Bacaan:
──────────

Sebagai pengusaha, pernahkah Anda merasa bisnis sudah berjalan dengan baik, tapi profitnya tetap jalan di tempat? Jika iya, bisa jadi hal itu karena aset perusahaan Anda tidak terkelola dengan baik. Untuk memastikannya mudah saja, Anda bisa menghitungnya dahulu melalui rumus ROA.
Dalam dunia bisnis, rumus ROA adalah elemen penting ketika ingin melihat signifikansi aset terhadap profit. Konkretnya, kalau bisnis Anda ingin profit secara maksimal, tapi dengan modal seminimal mungkin, maka rumus ROA inilah salah satu komponen yang dapat membantu Anda dalam menyusun strategi bisnis tertentu.
Namun, menggunakan rumus ROA sebagai alat bantu tentu tak bisa sembarangan. Ada standarisasi persennya, rumusnya, hingga beberapa tahapan dalam menghitungnya. Jika penasaran ingin tahu lebih lanjut tentang ROA, mari ikut Bee membahasnya di bawah ini.
Apa itu ROA? Secara etimologis, ROA adalah singkatan daripada return on assets. Jika diterjemahkan ke dalam bahasa indonesia, maka pengertiannya adalah sesederhana “pengembalian aset”.

──────────

Data Tercatat:
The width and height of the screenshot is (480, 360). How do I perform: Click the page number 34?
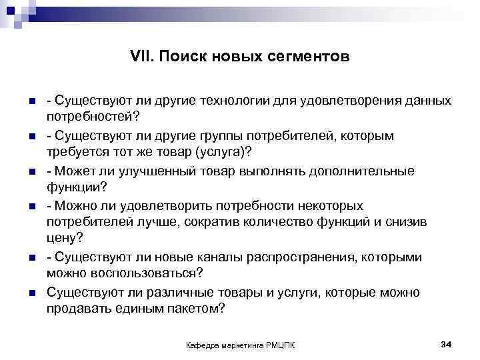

──────────

Ketentuan Latihan:
(a) Menurut bacaan tentang ROA, ROA merupakan singkatan dari apa?
(b) Lanjutkan bacaan tentang ROA, mulai dari sesudah kalimat terakhirnya.

Hasil:
(a) ROA merupakan singkatan dari return on assets.

(b)
Namun, oleh beberapa ahli, pengertiannya tentu tidak sebatas itu. Seperti menurut Kasmir dalam Lafau, Zalogo, dan Harita (2021), ROA adalah rasio yang menggambarkan hasil (return) atas jumlah aktiva (aset) yang diinvestasikan oleh perusahaan.
Tak jauh beda dengan sebelumnya, menurut Sugiono (2019), ROA adalah tingkat pengembalian aset perusahaan setelah dikurangi pajak. Hasil perhitungan ROA ini pada akhirnya dijadikan dasar untuk melihat kinerja manajemen dalam menggunakan aktiva.
Dari kedua pengertian ahli tersebut, maka dapat kita pahami bahwa ROA merupakan alat untuk melihat seberapa efektivitas sebuah perusahaan dalam menggunakan asetnya. Mudahnya, semakin besar ROA-nya, maka semakin baik pengelolaan asetnya. Begitu juga sebaliknya.
Kendati pengertian ROA ini cukup sederhana, namun kebanyakan orang kadang masih bingung, terutama ketika membedakannya dengan istilah ROE. Kedua rasio itu memang terkesan sama, tapi tentu saja memiliki sejumlah perbedaan yang cukup kentara.
Maka, supaya Anda ke depan tidak lagi salah paham, mari simak perbedaan antara ROA dan ROE melalui tabel dan penjelasan di bawah ini:
Baca Juga: ROE adalah Return on Equity, Begini Fungsinya Untuk Bisnis
Pada pembahasan sebelumnya, sempat kita singgung bahwa ROA digunakan untuk mengukur seberapa efisien aset perusahaan digunakan untuk menghasilkan keuntungan. Namun, apakah hanya itu saja?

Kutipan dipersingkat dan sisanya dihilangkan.